Resonant delocalization for random Schr\"odinger operators on tree graphs

TL;DR

This paper investigates the spectral properties of Schr"odinger operators on regular tree graphs, establishing conditions for the emergence of absolutely continuous spectrum due to resonances, and analyzing the effects of unbounded and bounded potentials on localization.

Contribution

It provides a new criterion for ac spectrum emergence via resonances and extends understanding of spectral phases in tree graph Schr"odinger operators, especially at weak disorder.

Findings

Absolutely continuous spectrum appears at weak disorder for unbounded potentials.

The regime of pure ac spectrum is complementary to localization under certain conditions.

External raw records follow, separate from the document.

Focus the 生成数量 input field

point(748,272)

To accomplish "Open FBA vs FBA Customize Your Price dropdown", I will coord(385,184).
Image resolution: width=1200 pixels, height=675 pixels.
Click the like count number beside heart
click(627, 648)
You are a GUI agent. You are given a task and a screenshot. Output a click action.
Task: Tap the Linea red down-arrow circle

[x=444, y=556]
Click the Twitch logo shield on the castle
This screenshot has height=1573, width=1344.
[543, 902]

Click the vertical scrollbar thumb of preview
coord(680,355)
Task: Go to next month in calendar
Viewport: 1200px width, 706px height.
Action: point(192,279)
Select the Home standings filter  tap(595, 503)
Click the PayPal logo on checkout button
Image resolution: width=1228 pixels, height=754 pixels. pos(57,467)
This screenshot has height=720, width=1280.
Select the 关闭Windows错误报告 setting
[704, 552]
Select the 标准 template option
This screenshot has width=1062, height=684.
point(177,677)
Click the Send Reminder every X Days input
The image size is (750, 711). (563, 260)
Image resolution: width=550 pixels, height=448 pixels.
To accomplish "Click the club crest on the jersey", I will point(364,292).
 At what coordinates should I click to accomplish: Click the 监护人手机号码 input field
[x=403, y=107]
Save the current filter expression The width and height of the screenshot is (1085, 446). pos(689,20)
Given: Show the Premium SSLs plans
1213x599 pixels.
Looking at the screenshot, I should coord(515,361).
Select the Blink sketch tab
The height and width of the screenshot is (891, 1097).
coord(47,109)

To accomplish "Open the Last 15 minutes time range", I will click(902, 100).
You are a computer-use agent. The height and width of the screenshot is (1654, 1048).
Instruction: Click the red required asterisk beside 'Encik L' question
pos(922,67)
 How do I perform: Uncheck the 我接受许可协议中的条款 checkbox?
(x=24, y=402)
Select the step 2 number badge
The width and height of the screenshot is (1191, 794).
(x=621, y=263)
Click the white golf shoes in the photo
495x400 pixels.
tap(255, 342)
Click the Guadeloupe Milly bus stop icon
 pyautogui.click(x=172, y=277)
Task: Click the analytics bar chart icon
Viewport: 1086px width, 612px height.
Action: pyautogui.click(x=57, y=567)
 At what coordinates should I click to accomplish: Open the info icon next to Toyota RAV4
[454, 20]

Disproves the existence of a mobility edge beyond which spectrum is localized at weak disorder.

Abstract

We analyse the spectral phase diagram of Schr\"odinger operators $ T +\lambda V$ on regular tree graphs, with $T$ the graph adjacency operator and $V$ a random potential given by iid random variables. The main result is a criterion for the emergence of absolutely continuous (ac) spectrum due to fluctuation-enabled resonances between distant sites. Using it we prove that for unbounded random potentials ac spectrum appears at arbitrarily weak disorder $(\lambda \ll 1)$ in an energy regime which extends beyond the spectrum of $T$. Incorporating considerations of the Green function's large deviations we obtain an extension of the criterion which indicates that, under a yet unproven regularity condition of the large deviations' 'free energy function', the regime of pure ac spectrum is complementary to that of previously proven localization. For bounded potentials we disprove the existence at weak disorder of a mobility edge beyond which the spectrum is localized.